Financial pressure is mounting not only on the 800,000 federal workers who are going without pay during the partial government shutdown, but on anyone who aspires to own a home, according to Zillow.

The unpaid workers—380,000 workers are furloughed during the shutdown and 420,000 essential employees are working without pay—are in many cases struggling to pay their mortgage as the shutdown approaches three weeks, according to the real estate website.

Impacted federal workers who own homes pay about $249 million in monthly mortgage payments, Zillow estimated.

The website noted that the HotPads website has estimated that affected federal employees who are renters pay about $189 million for housing each month.

But the shutdown is also impacting anyone who is aspiring to own a home, the website said.

"The Federal Housing Administration is operating with limited staff and warns that endorsement of loans may be delayed," Zillow said in a press release. "That could mean some loans don't close, as that decision depends on the flexibility of individual lenders, leaving buyers unable to complete their purchase."

Zillow pointed out that many lower-income and first-time buyers opt for FHA-insured loans because they often allow for smaller down payments and lower credit scores than conventional loans.

An estimated 3,900 mortgage originations are processed each day for loans backed by federal agencies, and as many as 39,000 may have been delayed so far by the government shutdown, Zillow said, adding that FHA won't insure reverse mortgages or home-improvement loans during the shutdown.

Loans backed by Fannie Mae and Freddie Mac, two independent agencies that insure the vast majority of mortgages, may also run into delays, according to Zillow.
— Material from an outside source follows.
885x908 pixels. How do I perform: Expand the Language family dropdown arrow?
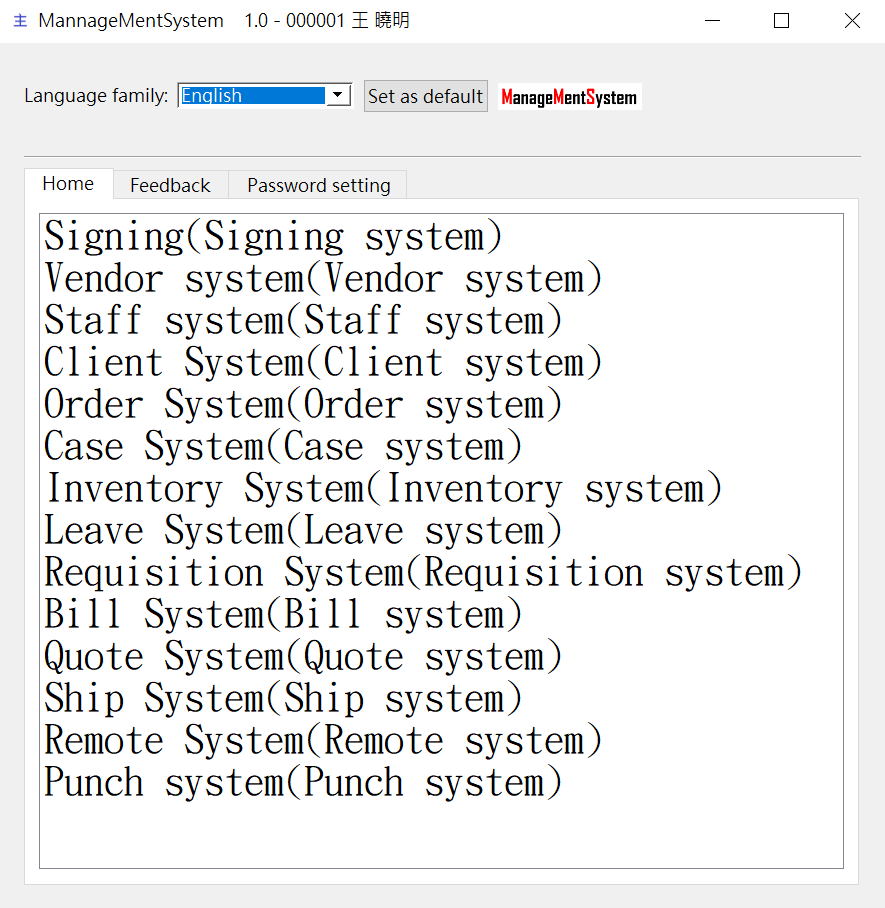[339, 95]
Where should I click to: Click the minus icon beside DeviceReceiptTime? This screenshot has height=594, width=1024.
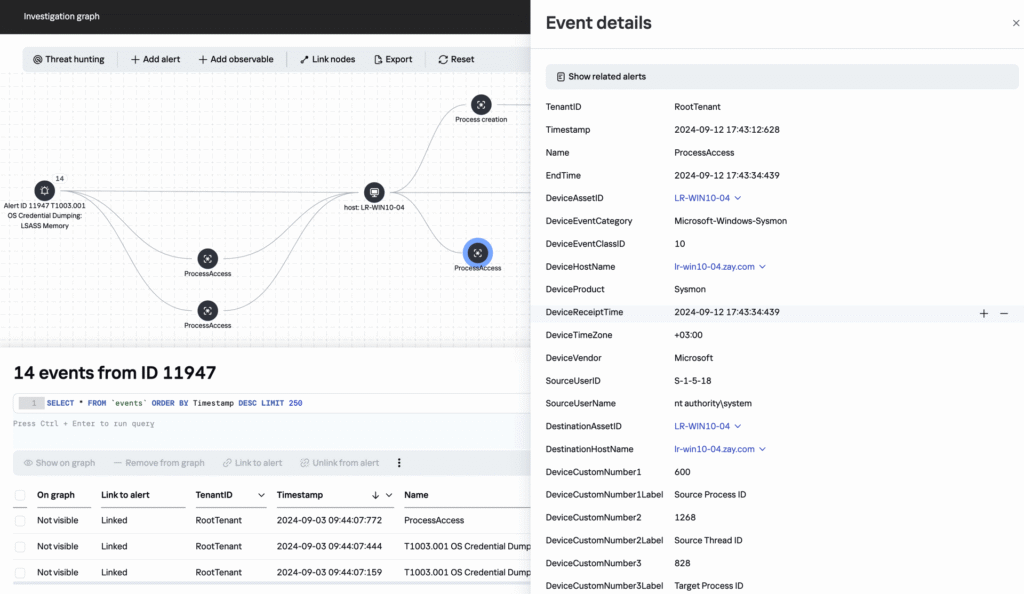click(1004, 313)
"Many federal employees rely on each and every paycheck to cover critical expenses, including housing. In many parts of the country, housing affordability is already stretched and a single missed payment can begin the long process toward foreclosure or eviction," said Zillow senior economist Aaron Terrazas. The shutdown “also could have a significant impact on the overall housing market if it continues to drag on and furloughed workers who also are would-be buyers get cold feet in the absence of paychecks."